Moving Against the System:
The 1968 Congress of Black Writers and the Making of Global Consciousness
With editor and author David Austin

In 1968, as protests shook France and war raged in Vietnam, the giants of Black radical politics descended on Montreal to discuss the unique challenges and struggles facing their Black brothers and sisters. For the first time since 1968, David Austin brings alive the speeches and debates of the most important international gathering of Black radicals of the era.

Against a backdrop of widespread racism in the West, and colonialism and imperialism in the ‘Third World’, this group of activists, writers and political figures gathered to discuss the history and struggles of people of African descent and the meaning of Black Power.

With never-before-seen texts from Stokely Carmichael, Walter Rodney and C.L.R. James, these documents will prove invaluable to anyone interested in Black radical thought, as well as capturing a crucial moment of the political activity around 1968.

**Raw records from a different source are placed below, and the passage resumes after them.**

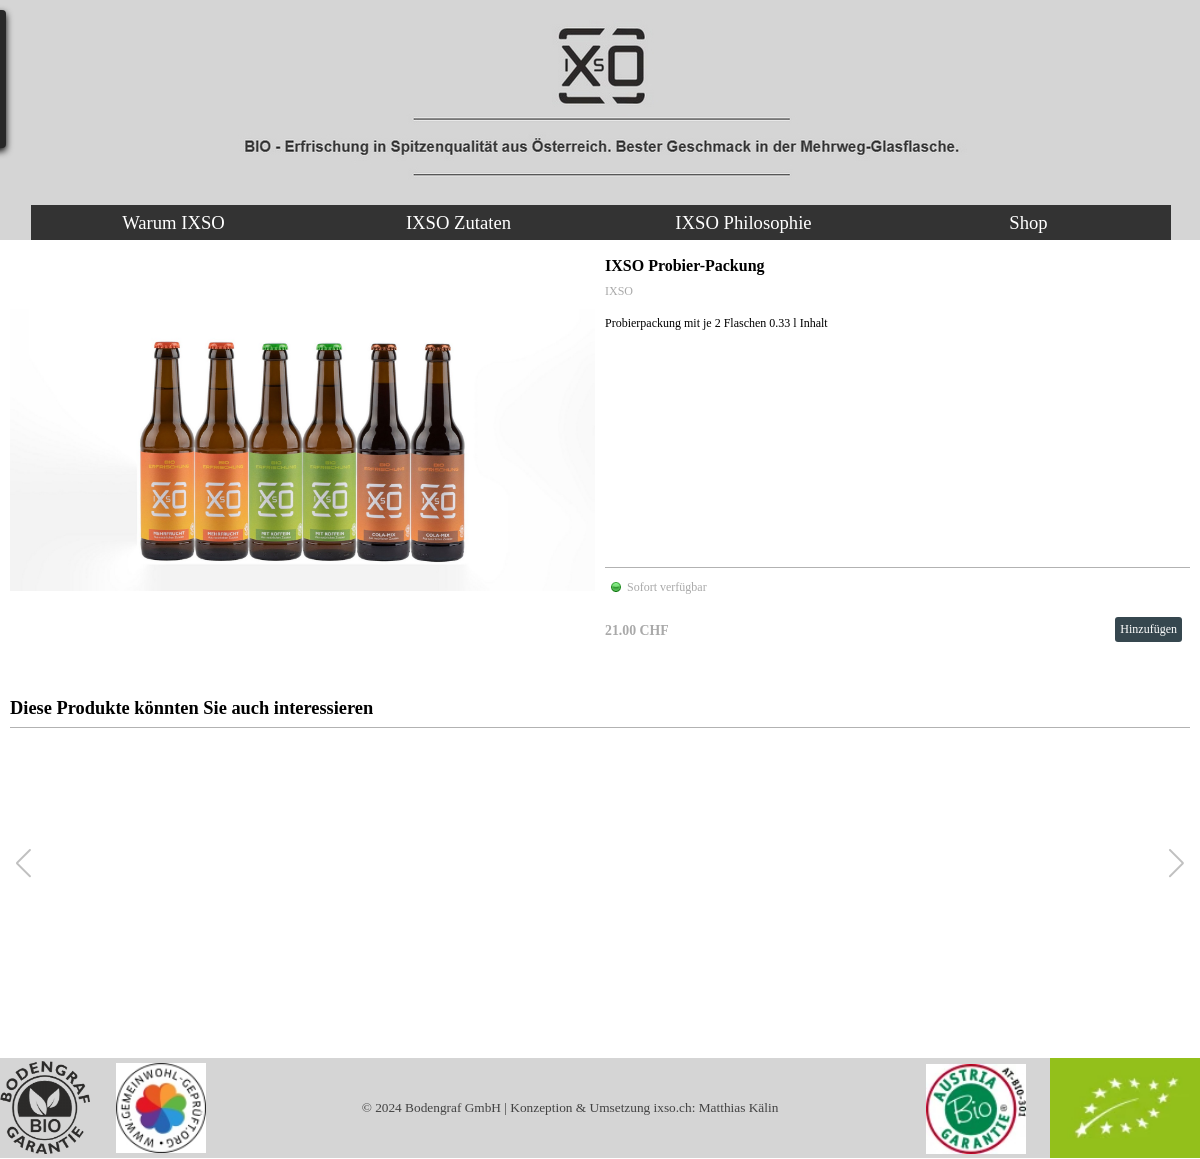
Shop (1028, 222)
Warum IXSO (173, 222)
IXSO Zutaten (458, 222)
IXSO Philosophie (743, 222)
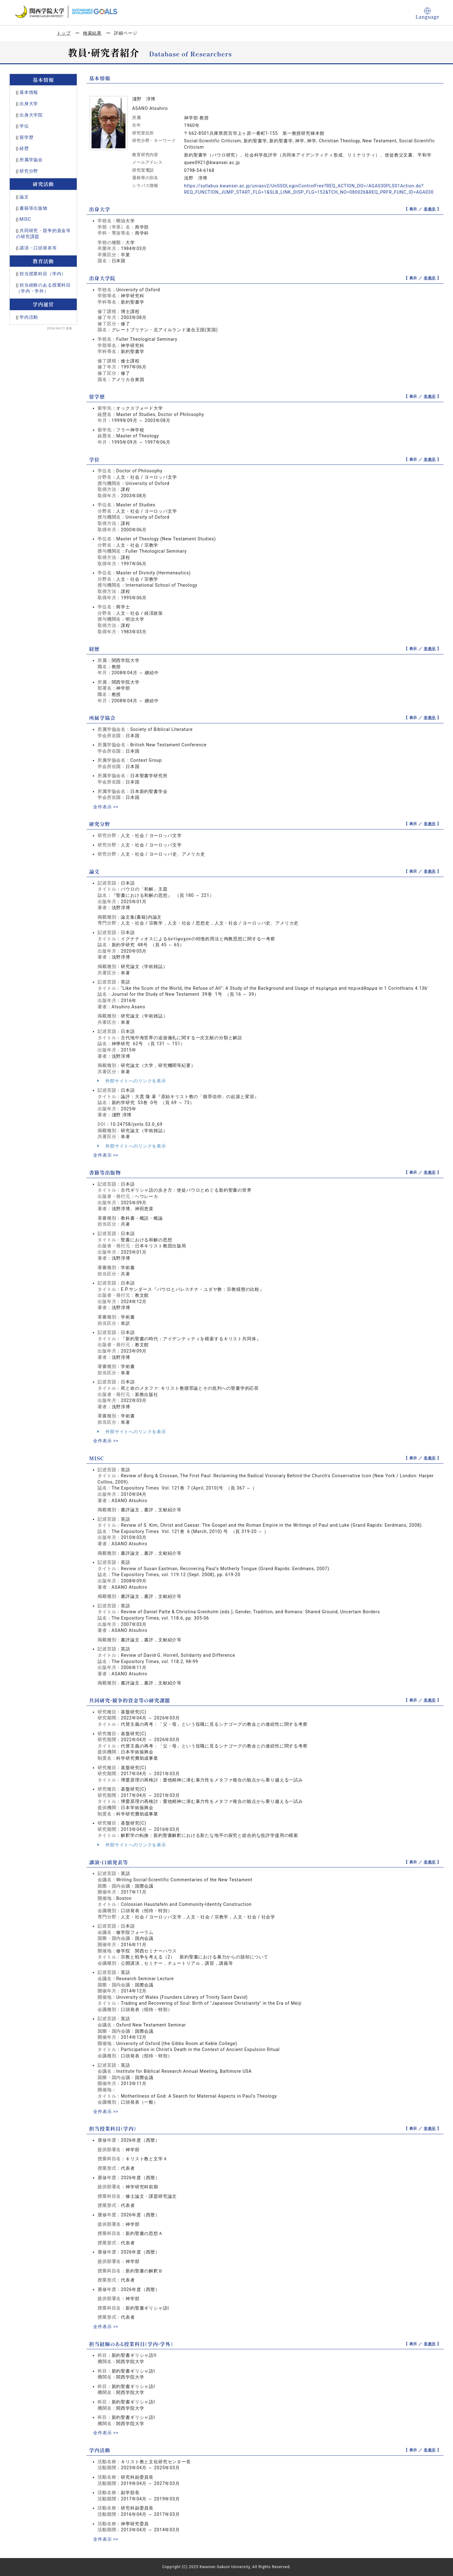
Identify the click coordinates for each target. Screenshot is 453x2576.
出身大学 (29, 103)
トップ (64, 33)
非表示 (430, 209)
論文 (24, 196)
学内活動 (29, 317)
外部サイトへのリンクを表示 (132, 1080)
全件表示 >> (105, 806)
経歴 (24, 148)
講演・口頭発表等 (38, 247)
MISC (25, 219)
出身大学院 (31, 114)
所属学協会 (31, 159)
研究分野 (29, 171)
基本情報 (29, 92)
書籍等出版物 (34, 208)
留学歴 (27, 137)
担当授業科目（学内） (43, 273)
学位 (24, 125)
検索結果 (92, 33)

David Austin is the author of the Casa de las Americas Prize-winning Fear of a Black Nation: Race, Sex, and Security in Sixties Montreal, Moving Against the System: The 1968 Congress of Black Writers and the Making of Global Consciousness, and Dread Poetry and Freedom: Linton Kwesi Johnson and the Unfinished Revolution. He is also the editor of You Don’t Play with Revolution: The Montreal Lectures of C.L.R. James.